For example, the control module 16C of the RAID-5 storage system 16
shown in FIG. 1 learns there are three storage devices Disk(2),
Disk(3) and Disk(4) in the RAID-5 storage system 16. Based on the
predetermined rule corresponding to the RAID-5 storage system 16,
if a data block is saved in the storage device Disk(2), the first
candidate of the data block must be the storage device Disk(2) due
to the lower cost and direct access; Although the data block can
also be obtained through the data storage devices Disk(3) and
Disk(4), the cost is higher because it is read twice and a bitwise
exclusive OR is performed once. In another example, according to
the corresponding predetermined rule, the control module 14 C of
the RAID-1 storage system 14 learns the candidate list of any data
block of the RAID-1 storage system 14 can be: [0086] (block_index)

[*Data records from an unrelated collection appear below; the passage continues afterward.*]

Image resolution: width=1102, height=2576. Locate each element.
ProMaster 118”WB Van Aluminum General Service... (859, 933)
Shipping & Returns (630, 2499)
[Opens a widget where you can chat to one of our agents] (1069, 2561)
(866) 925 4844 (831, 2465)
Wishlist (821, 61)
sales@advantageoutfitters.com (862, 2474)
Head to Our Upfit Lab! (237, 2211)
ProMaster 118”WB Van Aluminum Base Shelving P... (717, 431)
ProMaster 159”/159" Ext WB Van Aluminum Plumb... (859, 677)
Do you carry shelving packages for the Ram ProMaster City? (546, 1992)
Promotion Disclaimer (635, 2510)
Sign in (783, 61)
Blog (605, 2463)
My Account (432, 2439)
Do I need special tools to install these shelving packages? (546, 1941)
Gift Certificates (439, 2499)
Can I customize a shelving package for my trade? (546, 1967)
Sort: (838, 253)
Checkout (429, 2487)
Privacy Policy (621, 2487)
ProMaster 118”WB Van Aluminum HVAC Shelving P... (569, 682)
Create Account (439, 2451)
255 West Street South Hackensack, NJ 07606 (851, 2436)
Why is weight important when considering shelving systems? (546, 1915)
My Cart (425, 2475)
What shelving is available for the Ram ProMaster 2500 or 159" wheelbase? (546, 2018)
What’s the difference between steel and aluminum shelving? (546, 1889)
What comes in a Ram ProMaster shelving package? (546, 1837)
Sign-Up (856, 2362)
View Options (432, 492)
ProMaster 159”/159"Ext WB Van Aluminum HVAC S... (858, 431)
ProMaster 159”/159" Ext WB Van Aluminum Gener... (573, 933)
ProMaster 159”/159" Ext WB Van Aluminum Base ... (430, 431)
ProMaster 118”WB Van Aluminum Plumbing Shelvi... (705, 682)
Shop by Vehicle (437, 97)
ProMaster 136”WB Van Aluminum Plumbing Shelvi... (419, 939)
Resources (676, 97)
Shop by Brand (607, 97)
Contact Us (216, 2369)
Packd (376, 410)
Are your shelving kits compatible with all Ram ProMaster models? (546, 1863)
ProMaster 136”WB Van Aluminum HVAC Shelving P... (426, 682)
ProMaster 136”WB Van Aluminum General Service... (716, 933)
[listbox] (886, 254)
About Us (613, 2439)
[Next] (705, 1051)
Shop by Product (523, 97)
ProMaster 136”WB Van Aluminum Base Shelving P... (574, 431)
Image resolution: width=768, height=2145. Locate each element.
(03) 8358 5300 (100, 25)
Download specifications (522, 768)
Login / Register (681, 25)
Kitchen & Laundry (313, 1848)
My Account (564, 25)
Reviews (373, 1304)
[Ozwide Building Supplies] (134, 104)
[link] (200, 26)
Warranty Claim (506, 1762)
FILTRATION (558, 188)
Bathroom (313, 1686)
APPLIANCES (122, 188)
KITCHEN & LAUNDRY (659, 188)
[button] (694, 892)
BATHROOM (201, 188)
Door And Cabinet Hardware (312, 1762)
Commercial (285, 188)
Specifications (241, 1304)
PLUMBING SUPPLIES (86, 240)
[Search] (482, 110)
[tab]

mod N1, (block_index+1) mod N1, (block_index+2) mod N1, . . . ,
(block_index+N1-1) mod N1; where the symbol N1 means the number of
storage devices of the RAID-1 storage system 14 (e.g. one or more
HDD and/or one or more SSD). In this way, the redundant storage
system 10 does not need extra storage device space for storing
candidate lists corresponding to all blocks to save storage
capacity.
[0087] According to some embodiments, when the control circuit 110
sends the command Read_Retry(block_index) to the lower layer and
retrieves the data of the data block from a candidate of the lower
layer, the control circuit 110 can calculate the checking
information (e.g. the checksum or the hash value of the data)
corresponding to the data, and save the calculated checking
information temporarily. If the same data block is read from
another candidate (e.g. when the checking information of the two
received data are the same), the storage element source of the
other candidate such as the candidate storage device or the
candidate storage system of the lower layer spends all the
redundant ability. In this situation, the control circuit 110 can
remove this candidate from the candidate list, and clean the saved
value, then continue to search for the next candidate (e.g. the
operation of step 312, 314, 316, 318, 324 and 326). The flow can be
repeated until the file system 12 finds the correct version (e.g.
the file system 12 uses the command Write(DATA, block_index) to
recover), or the control circuit 110 tests all candidates.
[0088] According to some embodiments, all hash values of the
control scheme of the storage system end can be replaced with the
checksum. The similarity between these embodiments and the
abovementioned embodiments are omitted here.
[0089] According to some embodiments, the command
Read_Retry(block_index) of the control scheme of the storage system
end can be replaced with the command Read(block_index, Retry=1)
(the bit flag RETRY is set to be logic value 1) while the command
Read(block_index) of the control scheme of the storage system end
can be replaced with the command Read(block RETRY=0) (the bit flag
RETRY is set to be logic value 0).
[0090] FIG. 5 is a diagram illustrating a redundant ability
searching scheme of the redundant storage system 10 shown in FIG.
1. Assume the redundant storage system 10 has five redundant
abilities, in which a data block can have five redundant versions.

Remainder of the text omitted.